Bagian Keenam Lembaga Penyiaran Komunitas
(1) Lembaga Penyiaran Komunitas sebagaimana dimaksud dalam Pasal 13 ayat (2) huruf
c merupakan lembaga penyiaran yang berbentuk badan hukum Indonesia, didirikan oleh komunitas tertentu, bersifat independen, dan tidak komersial, dengan daya pancar rendah, luas jangkauan wilayah terbatas, serta untuk melayani kepentingan komunitasnya.
(2) Lembaga Penyiaran Komunitas sebagaimana dimaksud dalam ayat (1) diselenggarakan : a. tidak untuk mencari laba atau keuntungan atau tidak merupakan bagian
perusahaan yang mencari keuntungan semata; dan
b. untuk mendidik dan memajukan masyarakat dalam mencapai kesejahteraan, dengan melaksanakan program acara yang meliputi budaya, pendidikan, dan informasi yang menggam-barkan identitas bangsa.
(3) Lembaga Penyiaran Komunitas merupakan komunitas nonpartisan yang keberadaan organisasinya: a. tidak mewakili organisasi atau lembaga asing serta bukan komunitas
internasional;
b. tidak terkait dengan organisasi terlarang; dan
c. tidak untuk kepentingan propaganda bagi kelompok atau golongan tertentu.
Pasal 22
(1) Lembaga Penyiaran Komunitas didirikan atas biaya yang diperoleh dari kontribusi komunitas tertentu dan menjadi milik komunitas tersebut.
(2) Lembaga Penyiaran Komunitas dapat memperoleh sumber pembiayaan dari sumbangan, hibah, sponsor, dan sumber lain yang sah dan tidak mengikat.
Pasal 23
(1) Lembaga Penyiaran Komunitas dilarang menerima bantuan dana awal mendirikan dan dana operasional dari pihak asing.
(2) Lembaga Penyiaran Komunitas dilarang melakukan siaran iklan dan/atau siaran komersial lainnya, kecuali iklan layanan masyarakat.
Pasal 24
(1) Lembaga Penyiaran Komunitas wajib membuat kode etik dan tata tertib untuk diketahui oleh komunitas dan masyarakat lainnya.
(2) Dalam hal terjadi pengaduan dari komunitas atau masyarakat lain terhadap pelanggaran kode etik dan/atau tata tertib, Lembaga Penyiaran Komunitas wajib melakukan tindakan sesuai dengan pedoman dan ketentuan yang berlaku.
Bagian Ketujuh
Lembaga Penyiaran Berlangganan Pasal 25
(1) Lembaga Penyiaran Berlangganan sebagaimana dimaksud dalam Pasal 13 ayat (2) huruf d merupakan lembaga penyiaran berbentuk badan hukum Indonesia, yang bidang usahanya hanya menyelenggarakan jasa penyiaran berlangganan dan wajib terlebih dahulu memperoleh izin penyelenggaraan penyiaran berlangganan.
(2) Lembaga Penyiaran Berlangganan sebagaimana dimaksud dalam ayat (1) memancarluaskan atau menyalurkan materi siarannya secara khusus kepada pelanggan melalui radio, televisi, multi-media, atau media informasi lainnya.
Pasal 26
(1) Lembaga Penyiaran Berlangganan sebagaimana dimaksud dalam Pasal 25 terdiri atas: a.
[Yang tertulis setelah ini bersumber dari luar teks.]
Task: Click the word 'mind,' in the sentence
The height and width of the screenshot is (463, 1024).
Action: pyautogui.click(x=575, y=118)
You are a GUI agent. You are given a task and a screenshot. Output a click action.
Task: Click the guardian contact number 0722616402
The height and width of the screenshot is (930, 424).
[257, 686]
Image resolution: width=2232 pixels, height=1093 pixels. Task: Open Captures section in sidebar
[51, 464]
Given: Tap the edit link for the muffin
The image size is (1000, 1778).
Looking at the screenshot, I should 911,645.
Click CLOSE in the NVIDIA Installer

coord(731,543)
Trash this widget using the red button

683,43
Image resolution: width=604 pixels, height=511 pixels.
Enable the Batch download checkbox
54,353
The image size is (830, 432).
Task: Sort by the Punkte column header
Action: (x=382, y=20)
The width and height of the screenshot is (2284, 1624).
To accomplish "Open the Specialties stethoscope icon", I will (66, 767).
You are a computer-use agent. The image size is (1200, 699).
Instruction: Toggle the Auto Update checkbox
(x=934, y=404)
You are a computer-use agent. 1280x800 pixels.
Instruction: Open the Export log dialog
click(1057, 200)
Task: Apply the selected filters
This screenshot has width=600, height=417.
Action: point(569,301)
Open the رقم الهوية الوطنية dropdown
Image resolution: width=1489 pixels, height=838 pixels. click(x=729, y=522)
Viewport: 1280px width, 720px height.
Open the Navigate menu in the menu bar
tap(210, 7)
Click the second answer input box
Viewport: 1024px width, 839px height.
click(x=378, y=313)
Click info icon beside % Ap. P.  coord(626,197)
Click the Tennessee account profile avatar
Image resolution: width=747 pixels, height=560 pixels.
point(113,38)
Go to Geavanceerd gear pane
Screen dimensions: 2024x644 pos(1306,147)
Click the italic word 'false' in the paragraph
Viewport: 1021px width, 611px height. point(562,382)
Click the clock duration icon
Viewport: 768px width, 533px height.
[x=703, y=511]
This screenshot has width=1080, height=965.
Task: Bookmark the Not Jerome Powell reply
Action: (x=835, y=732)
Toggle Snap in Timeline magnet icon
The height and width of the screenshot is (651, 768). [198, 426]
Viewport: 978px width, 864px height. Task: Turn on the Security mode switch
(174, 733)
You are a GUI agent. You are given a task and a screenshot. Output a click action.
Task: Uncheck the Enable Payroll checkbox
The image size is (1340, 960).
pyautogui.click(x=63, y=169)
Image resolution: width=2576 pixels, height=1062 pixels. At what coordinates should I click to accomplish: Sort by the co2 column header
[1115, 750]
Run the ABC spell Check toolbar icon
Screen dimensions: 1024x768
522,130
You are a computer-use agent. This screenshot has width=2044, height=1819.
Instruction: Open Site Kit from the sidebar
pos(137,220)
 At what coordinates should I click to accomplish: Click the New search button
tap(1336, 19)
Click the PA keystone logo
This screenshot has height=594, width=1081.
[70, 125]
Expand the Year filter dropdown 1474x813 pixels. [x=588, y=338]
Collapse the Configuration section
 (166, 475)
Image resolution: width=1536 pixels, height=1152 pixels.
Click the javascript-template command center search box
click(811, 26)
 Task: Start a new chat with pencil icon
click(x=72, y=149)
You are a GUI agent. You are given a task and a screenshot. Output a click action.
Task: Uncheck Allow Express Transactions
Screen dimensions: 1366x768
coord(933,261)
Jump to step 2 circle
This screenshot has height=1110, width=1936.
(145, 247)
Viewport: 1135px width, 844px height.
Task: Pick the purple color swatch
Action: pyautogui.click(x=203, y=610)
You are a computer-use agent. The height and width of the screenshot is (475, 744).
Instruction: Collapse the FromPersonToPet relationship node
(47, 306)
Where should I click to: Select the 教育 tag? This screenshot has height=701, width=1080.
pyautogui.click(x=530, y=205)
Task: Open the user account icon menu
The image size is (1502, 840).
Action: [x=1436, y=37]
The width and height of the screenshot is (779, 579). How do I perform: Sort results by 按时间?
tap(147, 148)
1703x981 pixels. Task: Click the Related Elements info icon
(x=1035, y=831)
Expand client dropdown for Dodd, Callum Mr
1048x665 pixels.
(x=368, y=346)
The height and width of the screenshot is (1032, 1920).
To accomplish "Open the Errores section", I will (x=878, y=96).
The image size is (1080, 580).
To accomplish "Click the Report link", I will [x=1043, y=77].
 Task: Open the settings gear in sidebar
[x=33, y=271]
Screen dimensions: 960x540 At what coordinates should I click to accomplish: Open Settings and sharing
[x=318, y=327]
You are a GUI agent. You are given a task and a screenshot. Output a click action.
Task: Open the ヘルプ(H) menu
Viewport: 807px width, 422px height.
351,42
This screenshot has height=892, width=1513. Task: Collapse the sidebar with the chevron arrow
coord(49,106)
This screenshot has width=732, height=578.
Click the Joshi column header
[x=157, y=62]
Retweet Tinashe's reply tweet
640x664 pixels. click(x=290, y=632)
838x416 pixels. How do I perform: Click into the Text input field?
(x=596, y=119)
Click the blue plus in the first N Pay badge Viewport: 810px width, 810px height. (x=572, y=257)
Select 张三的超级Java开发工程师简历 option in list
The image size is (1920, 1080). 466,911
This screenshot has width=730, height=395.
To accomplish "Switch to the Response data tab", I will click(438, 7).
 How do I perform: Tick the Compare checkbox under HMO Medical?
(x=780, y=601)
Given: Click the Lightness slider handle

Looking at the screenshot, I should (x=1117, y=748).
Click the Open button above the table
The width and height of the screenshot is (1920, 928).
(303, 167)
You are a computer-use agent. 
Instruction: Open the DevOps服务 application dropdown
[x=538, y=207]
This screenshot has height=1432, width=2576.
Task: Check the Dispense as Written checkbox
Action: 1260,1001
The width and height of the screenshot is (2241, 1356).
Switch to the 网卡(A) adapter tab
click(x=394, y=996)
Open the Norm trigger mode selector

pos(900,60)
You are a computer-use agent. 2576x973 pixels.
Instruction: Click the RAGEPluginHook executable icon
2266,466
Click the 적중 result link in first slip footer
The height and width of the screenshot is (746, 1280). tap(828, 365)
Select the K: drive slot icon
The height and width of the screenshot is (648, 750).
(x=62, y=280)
Lembaga Penyiaran Berlangganan melalui satelit; b. Lembaga Penyiaran Berlangganan melalui kabel; dan c. Lembaga Penyiaran Berlangganan melalui terestrial.
(2) Dalam menyelenggarakan siarannya, Lembaga Penyiaran Ber-langganan harus: a. melakukan sensor internal terhadap semua isi siaran yang akan disiarkan dan/atau
disalurkan; b. menyediakan paling sedikit 10% (sepuluh per seratus) dari kapasitas kanal saluran
untuk menyalurkan program dari Lembaga Penyiaran Publik dan Lembaga Penyiaran Swasta; dan
c. menyediakan 1 (satu) kanal saluran siaran produksi dalam negeri berbanding 10 (sepuluh) siaran produksi luar negeri paling sedikit 1 (satu) kanal saluran siaran produksi dalam negeri.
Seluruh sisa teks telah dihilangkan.